SpaceX Launches NASA's Planet-Hunting Satellite, Successfully Lands Its Falcon 9 Rocket (theverge.com)
SpaceX launched NASA's TESS spacecraft Wednesday evening from Cape Canaveral, Florida, and successfully landed its Falcon 9 rocket on a drone ship following takeoff. This marks 24 successful landings for SpaceX now, notes The Verge. We will update this post once TESS is deployed into orbit. From the report: TESS is NASA's newest exoplanet hunter. The probe is tasked with staring at stars tens to hundreds of light-years from Earth, watching to see if they blink. When a planet passes in front of a distant star, it dims the star's light ever so slightly. TESS will measure these twinkles from a 13.7-day orbit that extends as far out as the distance of the Moon. The satellite won't get to its final orbit on this launch. Instead, the Falcon 9 will put TESS into a highly elliptical path around Earth first. From there, TESS will slowly adjust its orbit over the next couple of months by igniting its onboard engine multiple times. The spacecraft will even do a flyby of the Moon next month, getting a gravitational boost that will help get the vehicle to its final path around Earth. Overall, it will take about 60 days after launch for TESS to get to its intended orbit; science observations are scheduled to begin in June.
That those rockets fall on a drone ship, upwards and reusable.
I guess there will be one day that the news is that they didn't land successfully one of their rockets.
There is a serious savings when they re use a booster, but few of the existing recovered boosters will be saved in the future due to the advent of the Block 5 series which are slightly bigger, have retractable landing gears (rather than removable) and other improvements. Those are the more valuable boosters to save and re use. . The earlier ones are effectively out of date. They may very well use the older used boosters they do have on those missions where recovery is not an issue and they intentionally ditch them.

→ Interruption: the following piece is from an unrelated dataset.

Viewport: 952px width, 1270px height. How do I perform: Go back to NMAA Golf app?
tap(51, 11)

How about a moderation of -1 pedantic.
You know what Falcon Heavy cost the taxpayers? Nothing, zilch, nada. How much money are we going to waste on ULA before we finally admit it exists to funnel tax dollars and nothing more? SLS is a sad joke in the face of the modern reality.
Good-bye
Ummm, no.
As of February they had reused 8 times, and 25% of their 2017 launches reused.
Book value on the first stages is estimated to be around $30 million.

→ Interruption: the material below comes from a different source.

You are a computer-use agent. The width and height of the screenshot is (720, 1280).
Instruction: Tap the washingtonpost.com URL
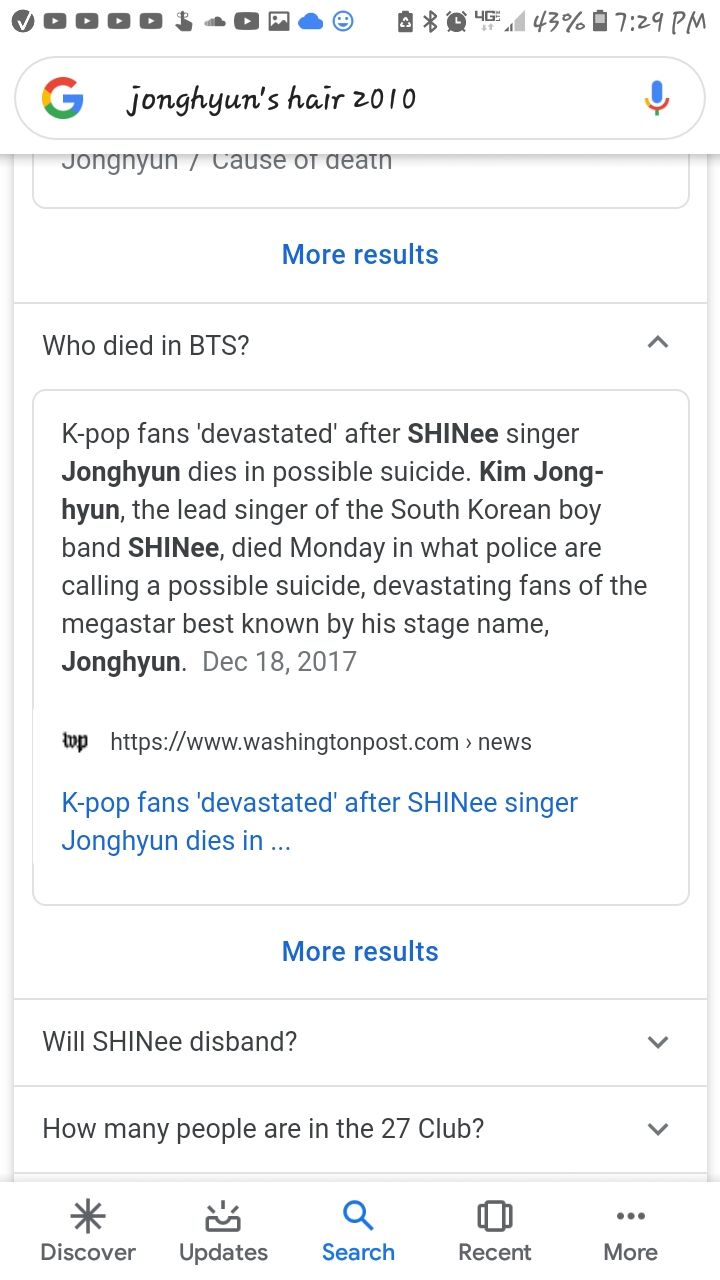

Even if you imagine it costs them 1/3 of that to refurb, thats still $20 million saved per reuse.
By 8 times is 160 million.
Now, unless you are going to claim all possible development expenses against that, which would
be a bit foolish on a technology that is obviously in ongoing use, then it is easily going to be
a win already.
Note that in the start of 2018, they reused 7 stages for 9 launches...

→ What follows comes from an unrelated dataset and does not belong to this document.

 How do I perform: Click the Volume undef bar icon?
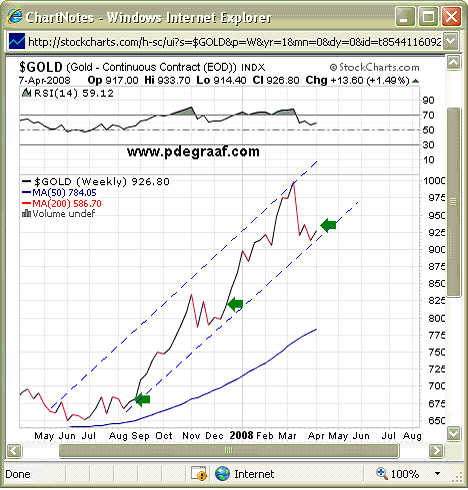click(x=26, y=213)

Also people do not realize this often, but right now SpaceX has done 8 flights this year. The total worldwide is 38 at this time in 2018. This is 20% of worldwide flights. Last year was also around 20% worldwide. They launched more often than Soyuz, and more often than Long March LVs in 2017 (both have multiple type of vehicles, config and profiles, while the Falcon is mostly a single design). Of their 18 launches last year, 5 were reused, so until they are all at block 5 we won't really know the impact of reusability. But man, they are getting contracts after contracts and can launch at a pretty fast pace. Any normal corp would sit on this cash cow, but they are still pushing for reuse, falcon heavy, BFR and not slowing down.
Even if on the fence about reuse, or outright think it is foolish for any reason or are vocal again Elon/SpaceX (and yes, some criticism are valid), if you remove those from the equation, they have a pretty nice launcher: fast deploy, can do a lot of mission, incredible primary mission success rate. Sure they did not invent anything new in rocket science, but they still got here quite fast.